─── Recorded information ───

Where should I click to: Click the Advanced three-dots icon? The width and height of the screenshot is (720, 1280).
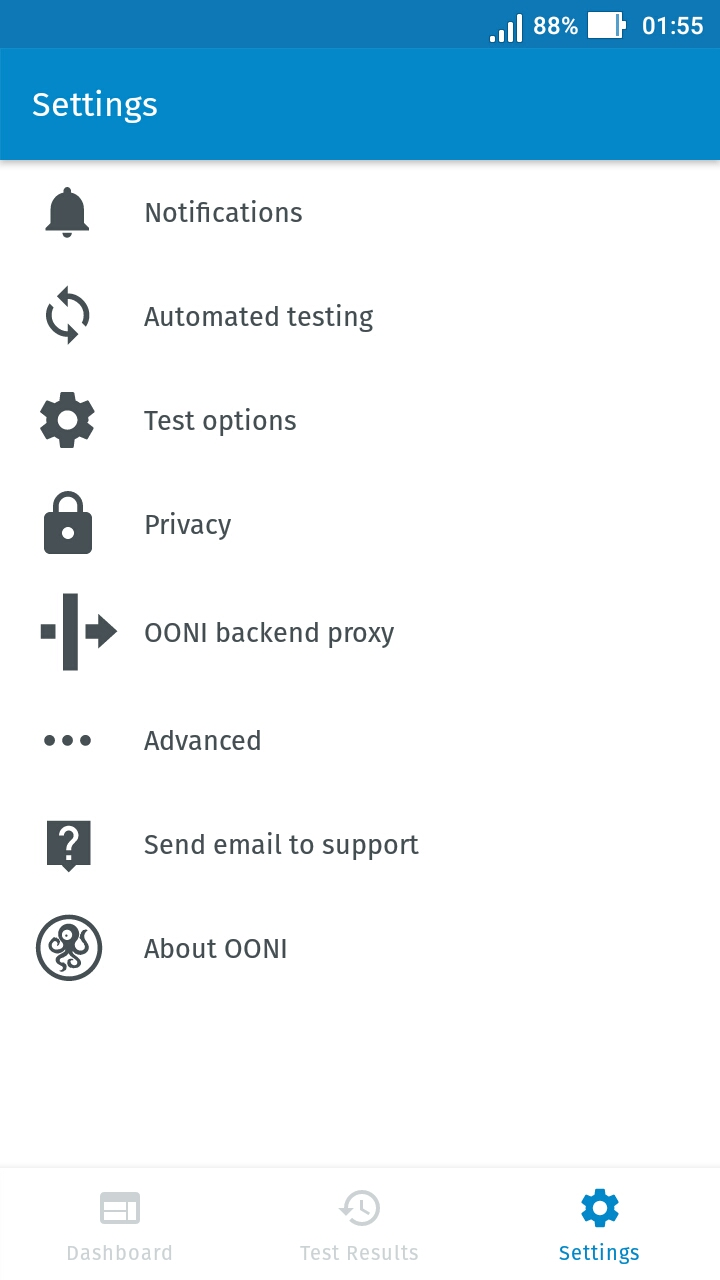67,740
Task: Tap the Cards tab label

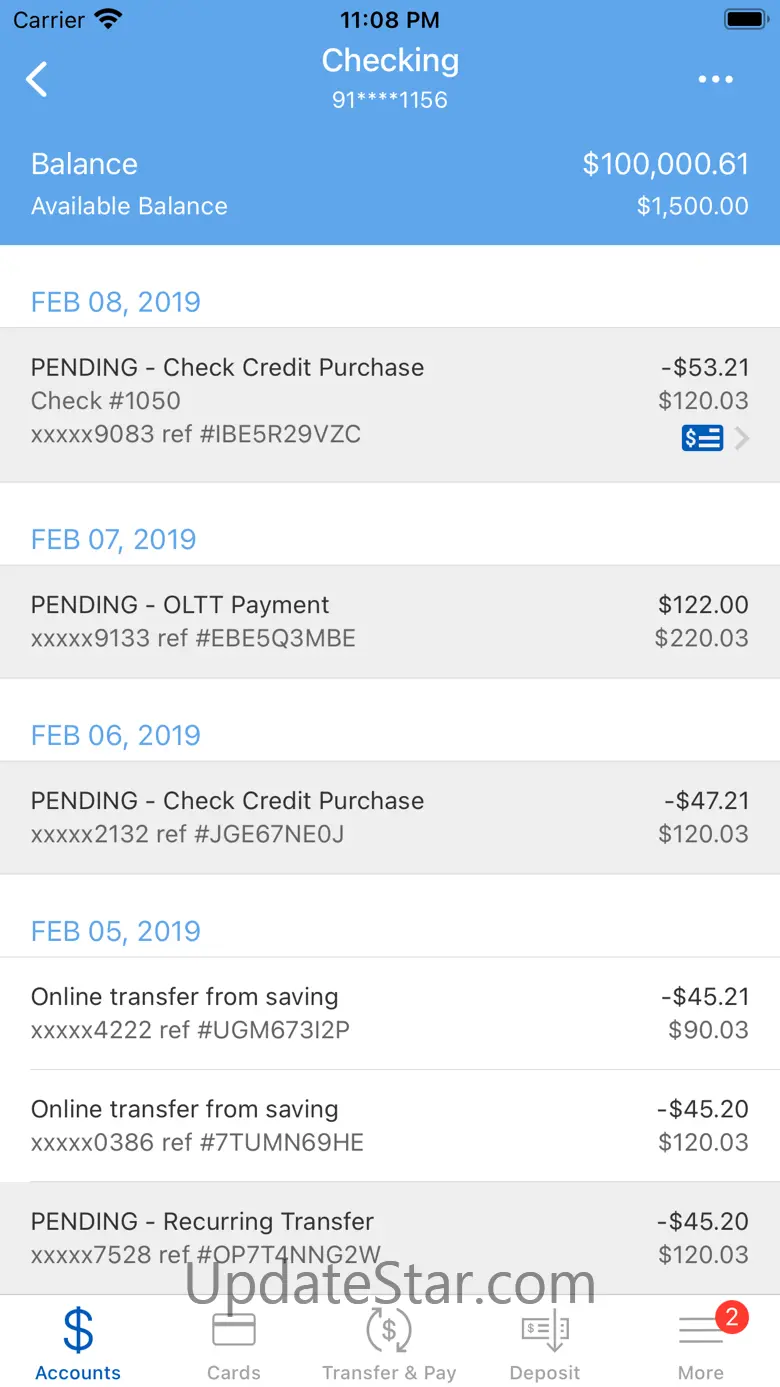Action: click(234, 1372)
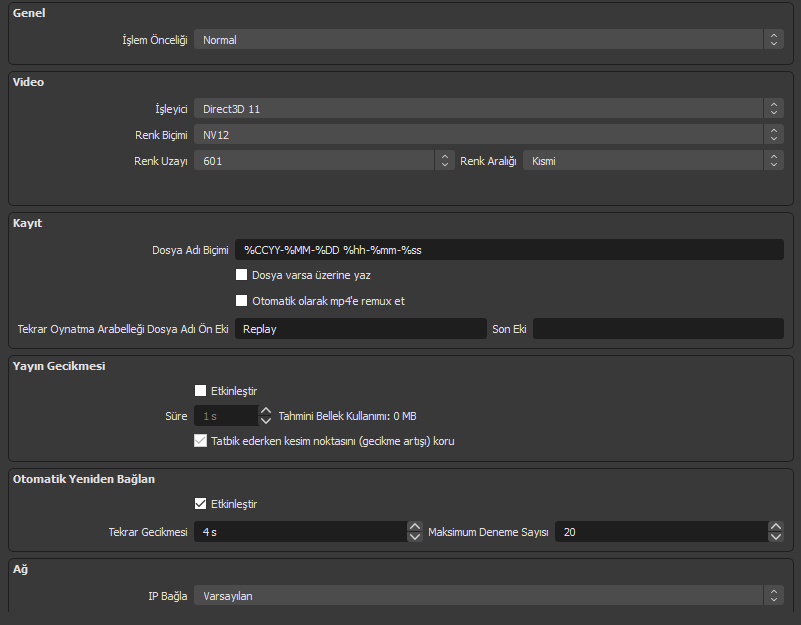This screenshot has width=801, height=625.
Task: Expand the Renk Aralığı Kısmi dropdown
Action: tap(652, 160)
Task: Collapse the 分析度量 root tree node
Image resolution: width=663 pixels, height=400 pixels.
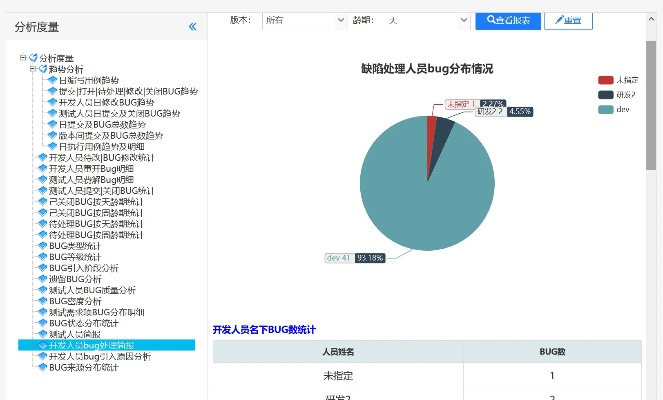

───

- Your assignment -
Retype the records exactly. Any image in them should not appear in what you write.

- Task response -
Where should I click to: Click the Advanced three-dots icon? The width and height of the screenshot is (720, 1280).
67,740
Task: Tap the Cards tab label

Action: click(234, 1372)
This screenshot has width=801, height=625.
Task: Expand the Renk Aralığı Kısmi dropdown
Action: tap(652, 160)
Task: Collapse the 分析度量 root tree node
Image resolution: width=663 pixels, height=400 pixels.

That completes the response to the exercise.